- _Задание 1_
Перепишите без изменений строки, приведенные после текста: от строки с «Enable the Pay By Cash checkbox» до последней из них включительно. Изображения в ответ не включайте.

Нельзя не задуматься над этими строчками. Карамзины хорошо знают Наталью Николаевну и, конечно, сообщают о ней мнение искреннее и авторитетное. Их письма дополняют наши представления о характере этой женщины, помогают понять ее отношение к Пушкину, и к его гибели, и к окружавшим его. Софья Николаевна называет ее бестолковой. Екатерина Андреевна пишет, что ее поведение после гибели Пушкина говорит о недостатке ума и о черством сердце, но, кстати сказать, горькие упреки по адресу Натальи Николаевны никак не повлияют на их дальнейшие отношения с ней. По возвращении своем из деревни она по-прежнему будет украшать их салон, где когда-то появлялась с Пушкиным и встречалась с Дантесом. Она еще увидит внимание к себе в этом доме. И только один Лермонтов будет избегать разговоров с ней.
Нет надобности защищать и оправдывать жену Пушкина. Но все же причина его гибели не она. И в этом отношении письма Е. А. и С. H. Карамзиных уступают свидетельствам Вяземского, Александра Тургенева, Александра Карамзина, Екатерины Мещерской, Соллогуба. Те понимают общественный смысл происшедших событий, говорят о загадочной обстановке, о клевете, пытаются разгадать анонима. Вяземский считает, что постыдную роль в этой истории сыграли «некоторые общественные вершины», что Пушкина «положили в гроб и зарезали жену его» городские сплетни и клевета петербургских салонов. Соллогубу понятно, что в лице Дантеса Пушкин искал расправы с целым светским обществом. А Софья Николаевна и Екатерина Андреевна ограничивают конфликт семейными рамками; сосредоточившись на личности Натальи Николаевны Пушкиной, они не делают даже попыток угадать скрытые — и главные — причины гибели Пушкина, ни словом не намекают о них Андрею. Хотя Екатерина Андреевна и пишет, что «эта катастрофа ужасная и во многом до сих пор темная», ни она, ни Софья Николаевна не связывают эту историю ни с тайными интригами, ни с отношением к Пушкину великосветских салонов, ни с лютой ненавистью к нему графа Бенкендорфа, графа и графини Нессельроде, Уварова, княгини Белосельской, падчерицы Бенкендорфа, которую Данзас назвал в числе сильнейших врагов поэта, скрыв ее под буквой — «княгиня Б.».
Несмотря на скупую информацию, Андрей Карамзин лучше их сумел понять в Париже смысл происшедшего в Петербурге. «Поздравьте от меня петербургское общество, маменька, — писал он. — Оно сработало славное дело: пошлыми сплетнями, низкою завистью к Гению и к красоте оно довело драму, им сочиненную, к развязке: поздравьте его, оно стоит того…»

- _Задание 2_
Соответствуют ли отрывку о письмах Карамзиных следующие утверждения? (a) Софья Николаевна называет Наталью Николаевну бестолковой. (b) После гибели Пушкина упреки Карамзиных испортили их отношения с Натальей Николаевной. (c) Андрей Карамзин понял смысл происшедшего в Петербурге, находясь в Лондоне. На каждое ответьте «да» или «нет» и приведите решающие слова текста дословно.

- _Строки для задания_
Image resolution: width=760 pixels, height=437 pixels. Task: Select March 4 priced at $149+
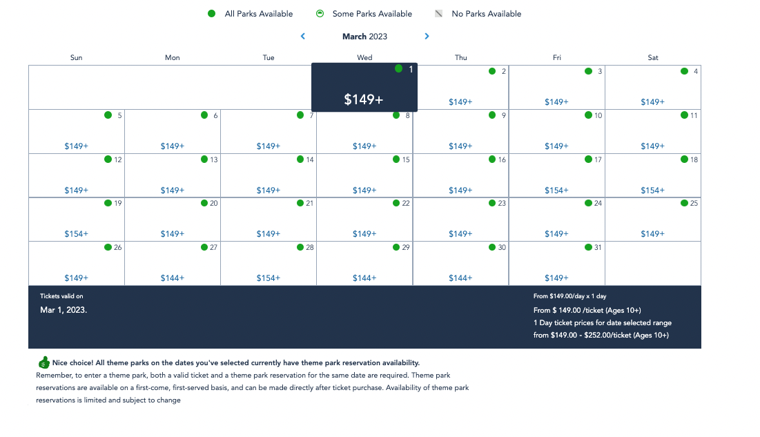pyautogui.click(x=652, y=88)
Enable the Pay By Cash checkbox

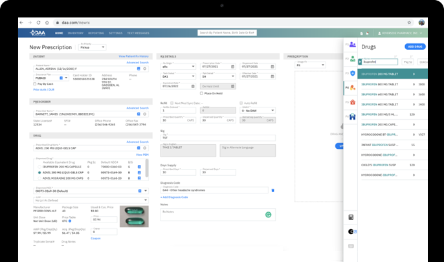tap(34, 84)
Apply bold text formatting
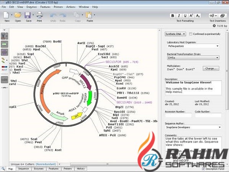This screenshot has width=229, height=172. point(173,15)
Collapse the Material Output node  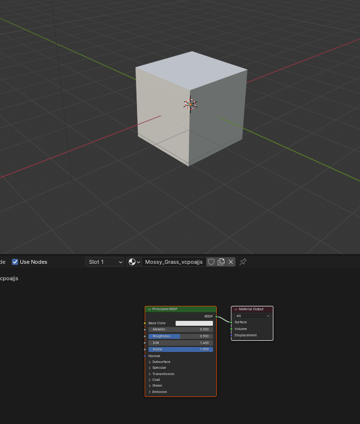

- _Полный ответ 1_
Enable the Pay By Cash checkbox

tap(34, 84)
Apply bold text formatting
This screenshot has width=229, height=172. point(173,15)
Collapse the Material Output node  

- _Полный ответ 2_
(a) Да: «Софья Николаевна называет ее бестолковой».
(b) Нет: «горькие упреки по адресу Натальи Николаевны никак не повлияют на их дальнейшие отношения с ней».
(c) Нет: «Андрей Карамзин лучше их сумел понять в Париже смысл происшедшего в Петербурге».